By contrast, salvias can be cut back to about six inches above the ground in early spring, as new growth appears at the plant’s base. Such renewal pruning cleans away the old growth and stimulates vigorous new growth on these garden standbys. The right time for this work will occur in about one month. It is OK to prune earlier before the new growth is evident, but the ideal timing will shorten the least decorative period for your salvias.

A friend, busy with other priorities, saw the traditional season for rose pruning come and go this year, and now asks if she should prune her roses late, or let them go until next year.

The general rule for roses is to prune during the winter months, when the plants are dormant. Still, the popular repeat-blooming hybrid tea roses should be cut back as blossoms fade during the summer months.
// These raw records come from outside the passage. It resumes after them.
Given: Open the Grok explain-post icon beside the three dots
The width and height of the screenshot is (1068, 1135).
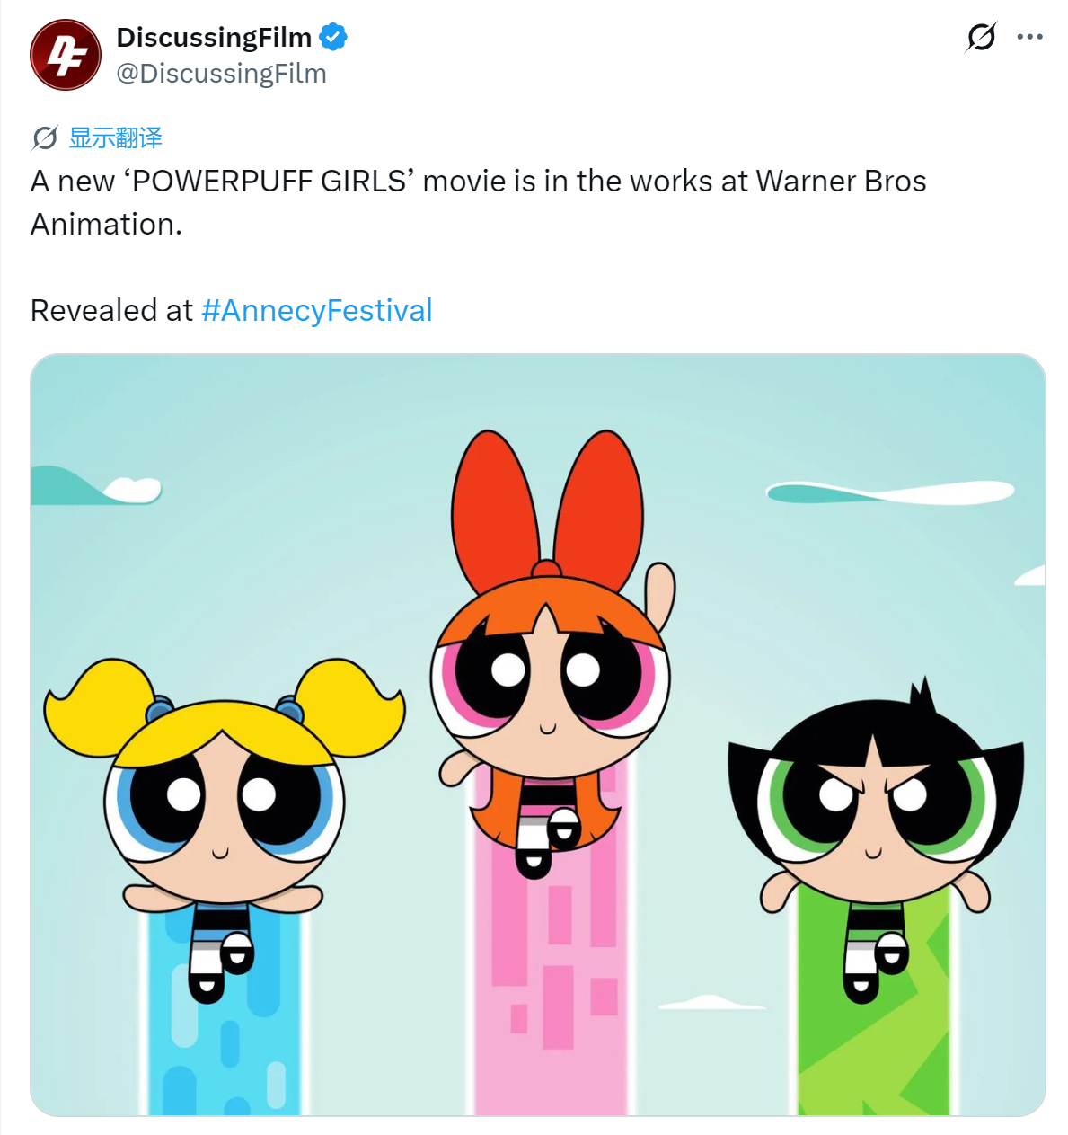Looking at the screenshot, I should pos(981,37).
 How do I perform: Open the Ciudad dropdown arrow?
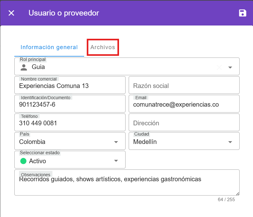[230, 142]
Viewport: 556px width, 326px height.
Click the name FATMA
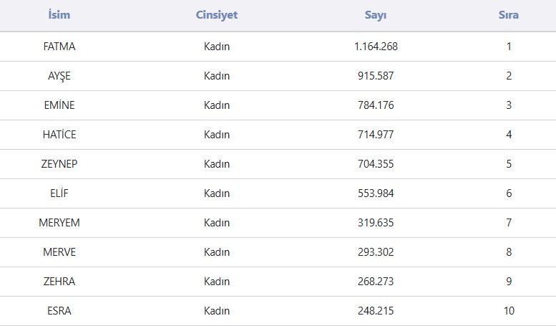click(59, 47)
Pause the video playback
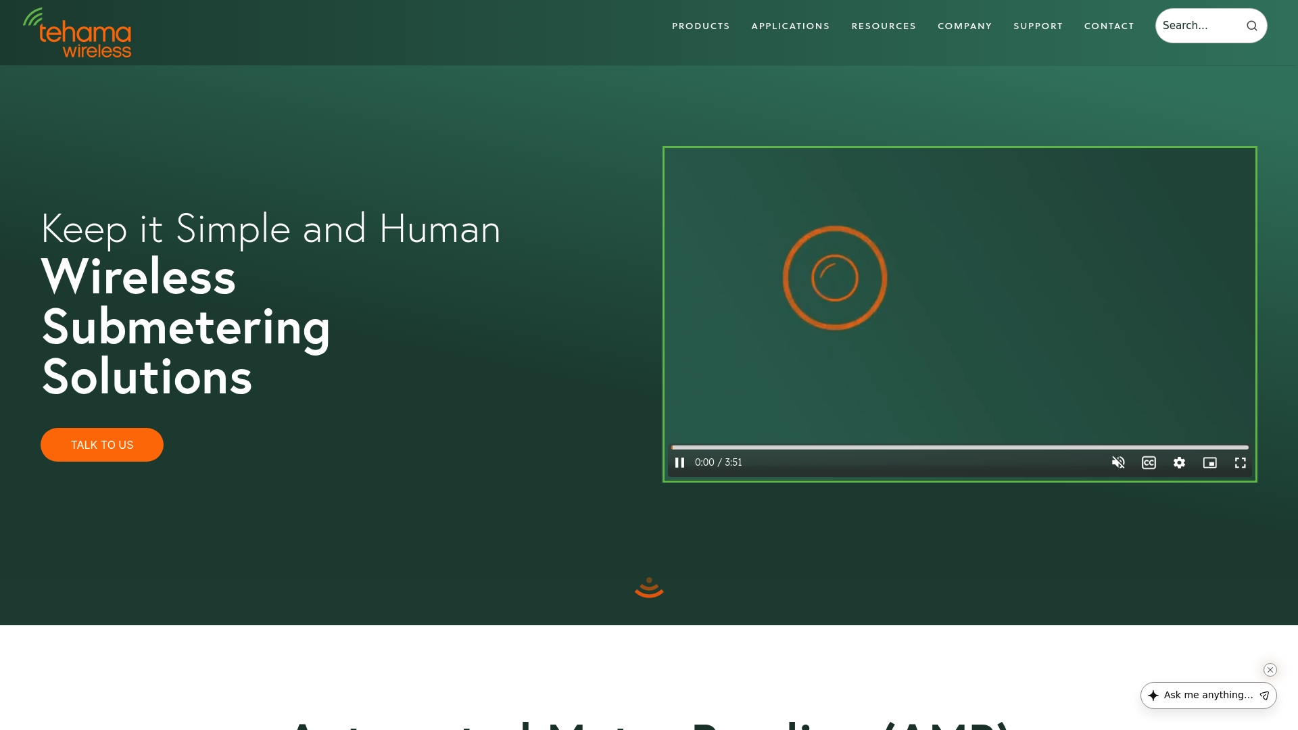Image resolution: width=1298 pixels, height=730 pixels. 679,462
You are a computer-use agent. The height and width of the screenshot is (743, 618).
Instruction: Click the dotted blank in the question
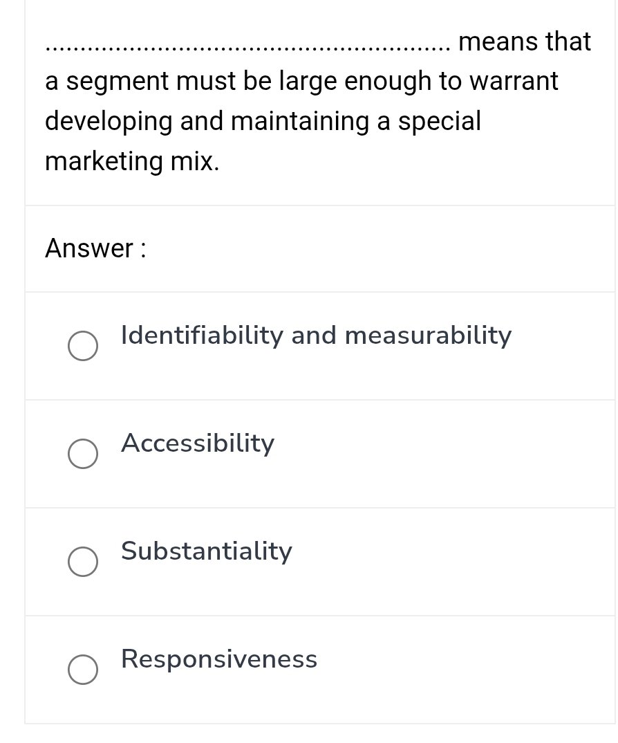[x=247, y=47]
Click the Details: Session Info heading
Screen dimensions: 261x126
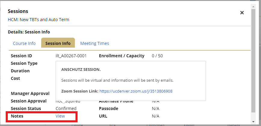coord(29,32)
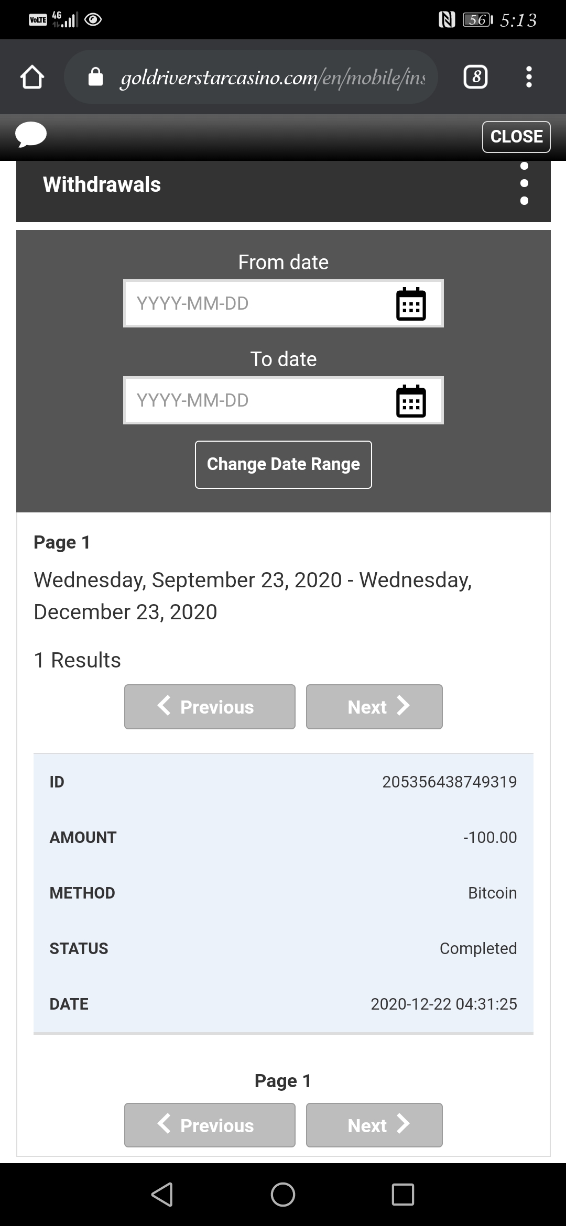Tap the browser home icon
The image size is (566, 1226).
tap(32, 77)
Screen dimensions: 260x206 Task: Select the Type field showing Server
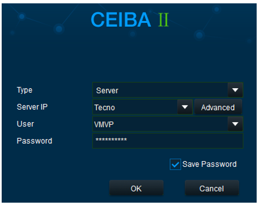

According to David Austin Roses, this approach will stimulate blossoming and support maintenance of a desirable rounded shape for the plant.

If a missed winter pruning has allowed a rose to compromise its overall shape, the gardener’s strategy should include summer pruning, cutting back stems after blooms fade with shaping the plant in mind, as well as encouraging new growth.

Pruning can be a challenging task for the gardener because of differences in best practices for individual genera. A good pruning book can help to reduce uncertainty, put the gardener in control and make the process easier and ultimately creative.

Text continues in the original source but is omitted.